- _WORK REQUIRED_: Each line that contains the word "will" is to be copied from the records below.

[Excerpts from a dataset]

*-*-*

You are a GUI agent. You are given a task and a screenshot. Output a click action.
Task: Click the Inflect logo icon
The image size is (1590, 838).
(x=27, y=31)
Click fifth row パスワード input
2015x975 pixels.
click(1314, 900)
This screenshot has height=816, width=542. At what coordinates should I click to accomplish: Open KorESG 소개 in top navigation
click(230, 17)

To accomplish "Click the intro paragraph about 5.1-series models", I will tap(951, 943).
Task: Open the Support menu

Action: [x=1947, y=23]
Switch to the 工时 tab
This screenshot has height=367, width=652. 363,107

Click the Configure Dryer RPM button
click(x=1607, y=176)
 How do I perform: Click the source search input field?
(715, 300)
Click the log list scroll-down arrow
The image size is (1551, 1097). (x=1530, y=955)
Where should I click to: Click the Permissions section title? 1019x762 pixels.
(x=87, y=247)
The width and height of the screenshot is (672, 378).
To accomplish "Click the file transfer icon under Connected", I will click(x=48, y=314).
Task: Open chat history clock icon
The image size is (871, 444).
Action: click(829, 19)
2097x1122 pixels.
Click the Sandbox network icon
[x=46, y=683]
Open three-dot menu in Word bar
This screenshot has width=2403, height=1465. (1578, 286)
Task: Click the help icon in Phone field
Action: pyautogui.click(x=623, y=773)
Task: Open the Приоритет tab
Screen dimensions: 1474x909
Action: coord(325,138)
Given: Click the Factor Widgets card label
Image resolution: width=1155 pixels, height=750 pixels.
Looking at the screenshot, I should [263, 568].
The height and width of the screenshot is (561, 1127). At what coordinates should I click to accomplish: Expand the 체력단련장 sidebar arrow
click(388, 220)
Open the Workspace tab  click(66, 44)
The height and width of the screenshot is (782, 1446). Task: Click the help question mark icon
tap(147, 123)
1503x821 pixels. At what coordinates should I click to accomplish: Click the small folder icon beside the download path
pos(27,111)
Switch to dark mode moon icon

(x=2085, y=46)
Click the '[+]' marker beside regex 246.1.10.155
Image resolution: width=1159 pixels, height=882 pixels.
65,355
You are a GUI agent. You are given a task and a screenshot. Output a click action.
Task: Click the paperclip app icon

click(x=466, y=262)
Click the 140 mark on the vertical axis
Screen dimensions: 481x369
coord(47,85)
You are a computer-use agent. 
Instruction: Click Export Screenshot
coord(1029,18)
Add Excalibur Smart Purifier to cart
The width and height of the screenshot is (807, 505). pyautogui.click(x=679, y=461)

*-*-*

- _WORKED SOLUTION_:
To accomplish "Click the intro paragraph about 5.1-series models", I will tap(951, 943).
To accomplish "Click the file transfer icon under Connected", I will click(x=48, y=314).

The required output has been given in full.